[CML 016669] Re: 矢ヶ崎克馬さん、「郡山、福島より低いのに、5年後に子供の病気が激増」

naganotakenoko928 at yahoo.co.jp naganotakenoko928 at yahoo.co.jp
2012年 4月 26日 (木) 06:41:42 JST






 櫻井様
 豊間根です
 ご返信ありがとうございます。
 わたしも疫学の二文字はずっと念頭に浮かんでいたのですが、あえて
疫学には触れなかったのです。
 疫学という語が日本で使われるようになったのは水俣病がようやく
中央のマスコミにとりあげられるようになったときで、
訴訟における因果関係を認めていいという根拠に使われたのでは
ありませんでしたっけ?記憶が間違っているかもしれませんが・・
 つまり疫学は、認識の学という意味では科学といえるでしょうが、
そもそも疫学という考え方を用いるかどうかに、価値判断が
与るのではないでしょうか。
 今回の投稿は町田・多摩の住民に出た症状の評価の問題で、
東本さんは何という物質が身体のどこの機構にどう影響して
こういう症状が出たかという非常に狭義の自然科学的な
“証明”を要求していらっしゃるように感じたので、
疫学という語をもちだしても、今回は無益なのではないかと
思ったのです。 

--- On Wed, 2012/4/25, 櫻井 智志 <sa104927 at yahoo.co.jp> wrote:














豊間根さん

櫻井智志です。

◇それらの症状の原因について
 被曝との関連は“科学的”に証明はできませんが、そうすると水俣病も、“科学的”に証明されたわけではなかったと岩波新書『水俣病』で読
んだ覚えがあります。
 因果関係は、少なくともある線から先は科学(認識)ではなく政治(価
値判断)の問題と考えます。

この箇所が気にかかりまして、一言感想を書かせてください。
水俣病は、原田正純氏か宇井純氏の執筆と思うので、学問的にも信頼でき
るものです。

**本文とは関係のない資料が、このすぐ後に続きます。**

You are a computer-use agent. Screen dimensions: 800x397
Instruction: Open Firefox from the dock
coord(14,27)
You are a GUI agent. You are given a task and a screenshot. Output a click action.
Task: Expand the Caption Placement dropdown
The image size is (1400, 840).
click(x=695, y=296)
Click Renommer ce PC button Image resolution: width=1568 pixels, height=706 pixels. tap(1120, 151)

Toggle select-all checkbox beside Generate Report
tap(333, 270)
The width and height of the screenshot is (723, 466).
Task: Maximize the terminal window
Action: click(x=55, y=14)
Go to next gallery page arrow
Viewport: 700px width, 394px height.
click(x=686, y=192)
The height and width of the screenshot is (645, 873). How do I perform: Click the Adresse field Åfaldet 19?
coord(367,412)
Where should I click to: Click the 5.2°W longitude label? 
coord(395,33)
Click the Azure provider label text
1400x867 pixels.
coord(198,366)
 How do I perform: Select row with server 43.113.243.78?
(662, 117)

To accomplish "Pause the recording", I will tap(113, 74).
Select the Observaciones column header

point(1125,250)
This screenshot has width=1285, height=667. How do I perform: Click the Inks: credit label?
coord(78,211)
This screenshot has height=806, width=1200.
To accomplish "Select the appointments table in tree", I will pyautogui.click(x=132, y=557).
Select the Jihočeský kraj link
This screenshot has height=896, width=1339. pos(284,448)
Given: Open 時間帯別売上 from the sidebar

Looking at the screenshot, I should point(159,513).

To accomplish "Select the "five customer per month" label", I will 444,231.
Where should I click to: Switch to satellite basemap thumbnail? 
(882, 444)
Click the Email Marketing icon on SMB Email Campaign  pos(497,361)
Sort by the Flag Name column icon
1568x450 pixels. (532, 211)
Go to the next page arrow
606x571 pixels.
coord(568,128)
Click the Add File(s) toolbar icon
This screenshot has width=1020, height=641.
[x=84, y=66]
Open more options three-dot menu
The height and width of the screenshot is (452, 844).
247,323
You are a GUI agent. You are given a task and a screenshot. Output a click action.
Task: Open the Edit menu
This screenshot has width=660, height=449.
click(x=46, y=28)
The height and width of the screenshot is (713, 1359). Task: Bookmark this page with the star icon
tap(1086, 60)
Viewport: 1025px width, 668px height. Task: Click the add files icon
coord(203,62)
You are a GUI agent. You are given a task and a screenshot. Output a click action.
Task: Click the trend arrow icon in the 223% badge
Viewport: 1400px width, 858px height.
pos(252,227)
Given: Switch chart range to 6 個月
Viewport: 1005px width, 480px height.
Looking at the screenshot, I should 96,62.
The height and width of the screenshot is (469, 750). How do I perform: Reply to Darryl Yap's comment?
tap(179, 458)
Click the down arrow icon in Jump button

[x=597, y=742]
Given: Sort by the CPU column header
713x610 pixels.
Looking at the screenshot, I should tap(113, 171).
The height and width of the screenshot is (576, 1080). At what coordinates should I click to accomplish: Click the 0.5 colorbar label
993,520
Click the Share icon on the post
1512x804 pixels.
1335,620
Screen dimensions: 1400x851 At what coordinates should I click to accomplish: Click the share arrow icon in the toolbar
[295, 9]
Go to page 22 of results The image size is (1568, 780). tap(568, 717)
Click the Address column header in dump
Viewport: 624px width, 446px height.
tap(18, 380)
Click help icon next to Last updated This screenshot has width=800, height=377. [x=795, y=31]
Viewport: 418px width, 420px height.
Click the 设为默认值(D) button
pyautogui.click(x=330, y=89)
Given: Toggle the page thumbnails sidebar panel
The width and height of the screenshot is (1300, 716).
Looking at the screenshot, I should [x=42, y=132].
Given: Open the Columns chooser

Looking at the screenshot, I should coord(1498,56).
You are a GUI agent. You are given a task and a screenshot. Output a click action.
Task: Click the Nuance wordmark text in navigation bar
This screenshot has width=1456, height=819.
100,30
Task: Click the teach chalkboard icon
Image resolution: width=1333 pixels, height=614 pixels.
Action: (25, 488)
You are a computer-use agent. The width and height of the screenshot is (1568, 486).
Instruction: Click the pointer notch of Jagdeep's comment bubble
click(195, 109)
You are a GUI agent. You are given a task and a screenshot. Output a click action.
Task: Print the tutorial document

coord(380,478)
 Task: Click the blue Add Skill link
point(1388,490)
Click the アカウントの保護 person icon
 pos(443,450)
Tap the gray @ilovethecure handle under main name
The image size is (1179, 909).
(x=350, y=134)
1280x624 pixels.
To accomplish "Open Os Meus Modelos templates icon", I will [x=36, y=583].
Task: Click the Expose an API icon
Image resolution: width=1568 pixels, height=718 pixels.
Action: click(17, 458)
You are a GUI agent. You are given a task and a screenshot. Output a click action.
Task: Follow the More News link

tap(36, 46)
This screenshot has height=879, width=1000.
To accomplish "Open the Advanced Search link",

ただ、原因物質があって発病するという因果関係に対して、大
学で「公害論」の授業を教えてくれた加藤邦興氏は、「疫学的アプローチ」に
ついて教えてくれました。

実際に起きている患者さんの症状を丹念に広い集めて、その分布から疾病
についての実態に迫る方法論だと思います。
「科学(認識)」か「政治(価値判断)」の二者選択になるのかも知れませんが、
科学・認識の中にもう少しワン・クッションがあるのではないでしょうか。